Shilling to hold firm against the dollar on reduced imports (Kenya)


By Constant Munda | Business Daily, Kenya September 12, 2017

The shilling’s exchange rate to the dollar is projected to remain relatively stable for the remainder of the year.

The stability is expected to shield consumers from additional price increments at a time when inflation has climbed above the preferred CBK ceiling.

Analysts at Sanlam and Stanbic Bank say that the shilling is being aided by lower demand for the dollar by capital goods importers due to a slowdown in industrial production, a healthy foreign exchange reserve position, increased remittance flows and a weaker dollar globally.

A steady shilling partly helps stabilise prices as most industries depend on imported raw materials and machinery whose costs rise when the dollar appreciates, with the resultant cost passed onto consumers.

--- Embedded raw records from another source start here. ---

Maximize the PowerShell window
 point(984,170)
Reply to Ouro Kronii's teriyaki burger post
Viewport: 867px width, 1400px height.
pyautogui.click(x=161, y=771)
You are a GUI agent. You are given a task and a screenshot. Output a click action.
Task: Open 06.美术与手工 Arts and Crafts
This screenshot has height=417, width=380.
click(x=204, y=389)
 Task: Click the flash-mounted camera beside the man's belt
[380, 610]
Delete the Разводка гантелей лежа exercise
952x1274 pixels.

“The shilling is likely to remain relatively stable in an acceptable trading range largely aided by relatively soft domestic demand and reduced import activity, and a weaker global dollar,” Stanbic Bank regional economist for East Africa Jibran Qureishi said in an interview.

Highest Level

The shilling exchanged 0.26 per cent stronger day-on-day against the dollar in early trade Monday at 102.89 units – its highest level since March 27 when it traded at 102.91 units.

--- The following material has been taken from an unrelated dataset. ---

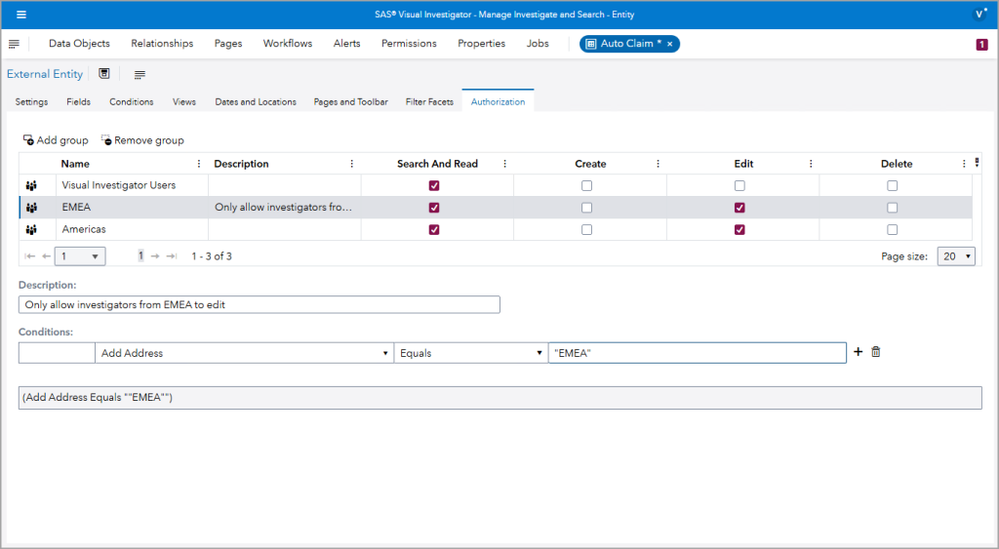
Task: Open the Page size dropdown
Action: coord(955,257)
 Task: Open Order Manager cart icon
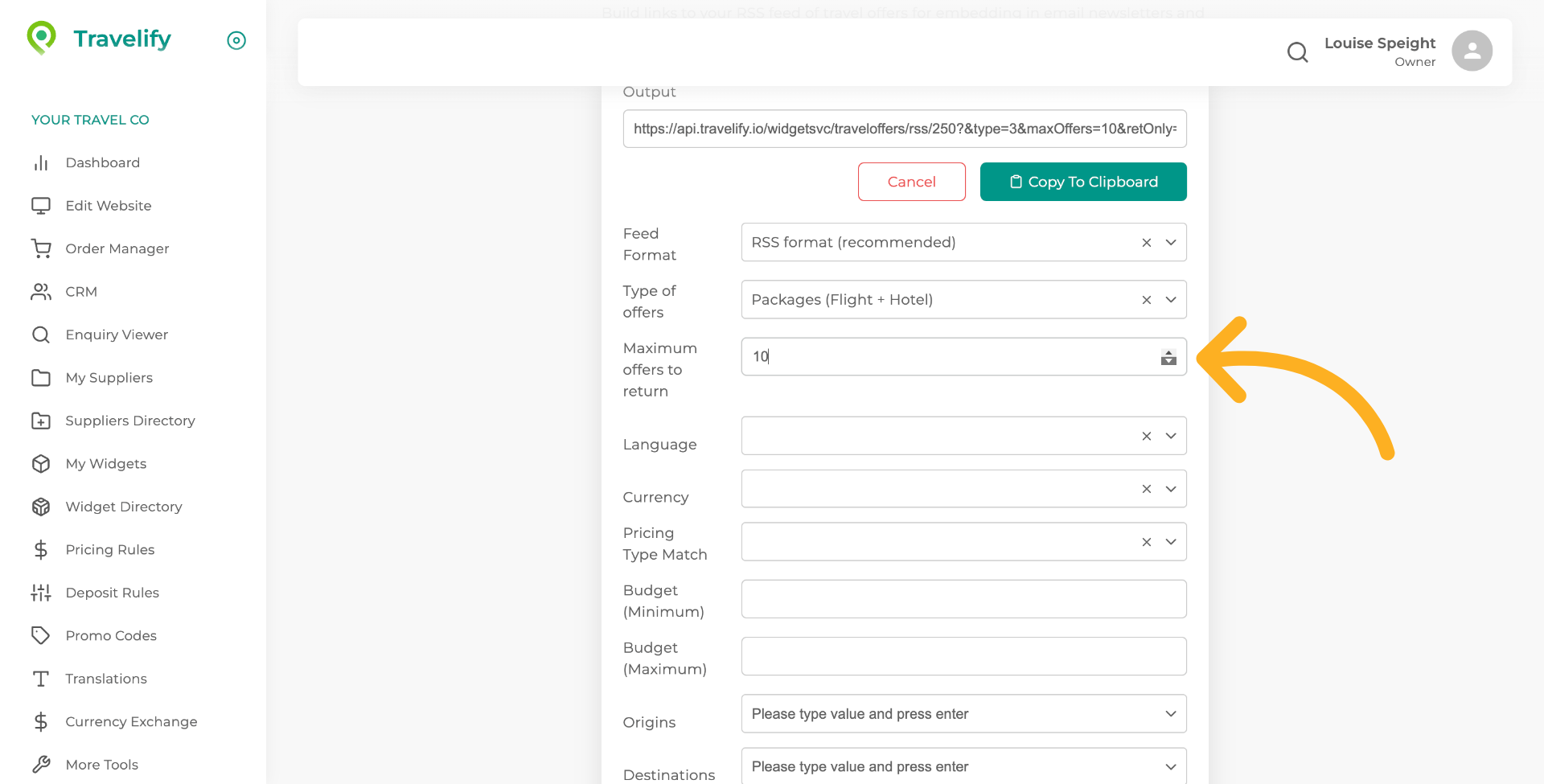(x=41, y=248)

This was a continuation of last week’s progressive gains against the greenback, which was also weakening against major global currencies.

The dollar is largely battered by concerns over the impact of Hurricane Irma and threats by North Korea to launch nuclear missiles on US economic growth.

The Central Bank of Kenya (CBK) in its weekly bulletin said the stability of the shilling “partly reflected weakening of the US dollar following rising geopolitical tensions and a return to market normalcy, on the local scene, following the Supreme Court ruling on September 1”.

The Kenyan currency has depreciated by 0.39 per cent this year, making it one of the most stable on the continent against the dollar. It has also been aided by swift CBK intervention whenever it shows volatility.

“One of the things that the central bank doesn’t allow over and above the things in the Consumer Price Index basket … is additional inflation on the basis of the currency being weaker relative to previous position,” said Sanlam Investments Kenya chief executive Kennedy Muriithi.

The forex reserves held by CBK remained stable last week at $7.48 billion, or 4.97 months of import cover.